Ormandy championed a considerable number of 20th-century composers, especially Russians like Prokofiev and Shostakovich. Neither of them are included in this set, although Rachmaninoff is here, as mentioned. Hindemith’s “Mathis der Maler” Symphony gets one of its earliest recordings in this taut 1940 version. Listen as the final orchestral chorale picks up just a hint of an excess of enthusiasm, enough to make the sparks fly.

Also included are Menotti’s sparkling “Amelia Goes to the Ball” overture – how often do you hear this piece? – Barber’s First Essay for Orchestra, Three Pieces for Orchestra by Roy Harris, and a couple of Sousa marches for good measure.

Then there’s Harl McDonald. Along with being a composer, pianist, and conductor, he was also a Philadelphia Orchestra board member who then served as its general manager for fifteen years. His music is pleasant and forgettable, in the manner of Ferde Grofé’s second-string works, but we get a full CD of it here on which Ormandy conducts his Symphony No. 1, subtitled “The Santa Fé Trail” (it’s Americana, folks!), the Scherzo from his Symphony No. 4, subtitled “Cakewalk” (ditto), and two of his Three Poems on Aramaic Themes. McDonald himself conducts “From Childhood,” a suite for harp and orchestra that was one of many commissions from the orchestra’s harpist, Edna Phillips.

What’s telling is that even as Ormandy was recording these pieces, Stokowski was making visits to the studio to record McDonald’s Magnificat and Concerto for Two Pianos (the two conductors even overlapped in the studio on April 5, 1937, to further the McDonald agenda). So there’s one way to pursue success as a composer, even if your reputation soon fades.

Sony’s Ormandy re-release project has given a lot of well-deserved attention to a conductor whose own reputation was in danger of fading.
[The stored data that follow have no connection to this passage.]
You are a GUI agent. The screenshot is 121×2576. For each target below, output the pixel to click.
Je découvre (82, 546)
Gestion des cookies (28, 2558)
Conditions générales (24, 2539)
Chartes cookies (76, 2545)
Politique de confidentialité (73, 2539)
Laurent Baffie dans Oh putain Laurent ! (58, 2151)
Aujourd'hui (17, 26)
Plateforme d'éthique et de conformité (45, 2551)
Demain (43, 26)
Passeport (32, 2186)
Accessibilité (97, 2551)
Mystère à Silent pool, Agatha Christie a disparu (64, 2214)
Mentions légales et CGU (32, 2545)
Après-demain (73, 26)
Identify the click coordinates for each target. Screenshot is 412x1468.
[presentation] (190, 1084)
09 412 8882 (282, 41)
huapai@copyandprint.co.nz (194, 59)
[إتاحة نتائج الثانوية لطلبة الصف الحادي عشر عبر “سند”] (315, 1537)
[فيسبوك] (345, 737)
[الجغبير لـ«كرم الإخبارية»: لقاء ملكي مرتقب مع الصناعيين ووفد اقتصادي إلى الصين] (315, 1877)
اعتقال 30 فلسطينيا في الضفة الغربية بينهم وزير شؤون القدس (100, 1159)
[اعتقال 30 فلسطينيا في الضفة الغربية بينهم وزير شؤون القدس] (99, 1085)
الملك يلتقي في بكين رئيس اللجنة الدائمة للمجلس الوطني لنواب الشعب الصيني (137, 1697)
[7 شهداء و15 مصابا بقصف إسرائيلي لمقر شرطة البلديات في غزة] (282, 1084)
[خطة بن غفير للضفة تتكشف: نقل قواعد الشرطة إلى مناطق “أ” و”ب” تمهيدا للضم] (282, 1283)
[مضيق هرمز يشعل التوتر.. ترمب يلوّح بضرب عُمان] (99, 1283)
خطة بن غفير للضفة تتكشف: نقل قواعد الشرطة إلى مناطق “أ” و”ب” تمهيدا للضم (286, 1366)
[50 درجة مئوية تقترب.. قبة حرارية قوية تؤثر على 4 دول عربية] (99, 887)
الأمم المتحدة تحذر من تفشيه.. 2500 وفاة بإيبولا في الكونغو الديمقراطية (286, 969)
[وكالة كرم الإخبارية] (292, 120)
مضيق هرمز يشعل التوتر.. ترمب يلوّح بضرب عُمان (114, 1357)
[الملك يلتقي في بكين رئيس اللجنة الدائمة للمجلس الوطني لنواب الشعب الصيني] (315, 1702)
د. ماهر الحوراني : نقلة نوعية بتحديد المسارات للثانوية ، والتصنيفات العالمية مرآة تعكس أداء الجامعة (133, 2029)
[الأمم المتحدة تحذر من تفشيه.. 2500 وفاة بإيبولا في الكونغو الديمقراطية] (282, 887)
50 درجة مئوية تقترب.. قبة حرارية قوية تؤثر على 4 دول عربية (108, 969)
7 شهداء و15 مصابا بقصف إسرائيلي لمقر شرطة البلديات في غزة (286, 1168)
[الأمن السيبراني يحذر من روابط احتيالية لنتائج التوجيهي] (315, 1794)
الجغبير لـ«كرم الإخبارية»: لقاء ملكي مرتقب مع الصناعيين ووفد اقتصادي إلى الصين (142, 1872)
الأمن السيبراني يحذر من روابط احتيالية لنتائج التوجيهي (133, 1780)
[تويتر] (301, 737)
While the 21 discs in this set could have nestled nicely alongside the other 120 CDs in that massive Columbia Legacy (Mono Years) box, it wouldn’t have been the Columbia Legacy any more – and I have no idea how the licensing works among the formerly independent labels that Sony now owns. So let’s content ourselves with this gem of a set that offers still more great-sounding reasons to reassess the Ormandy Legacy.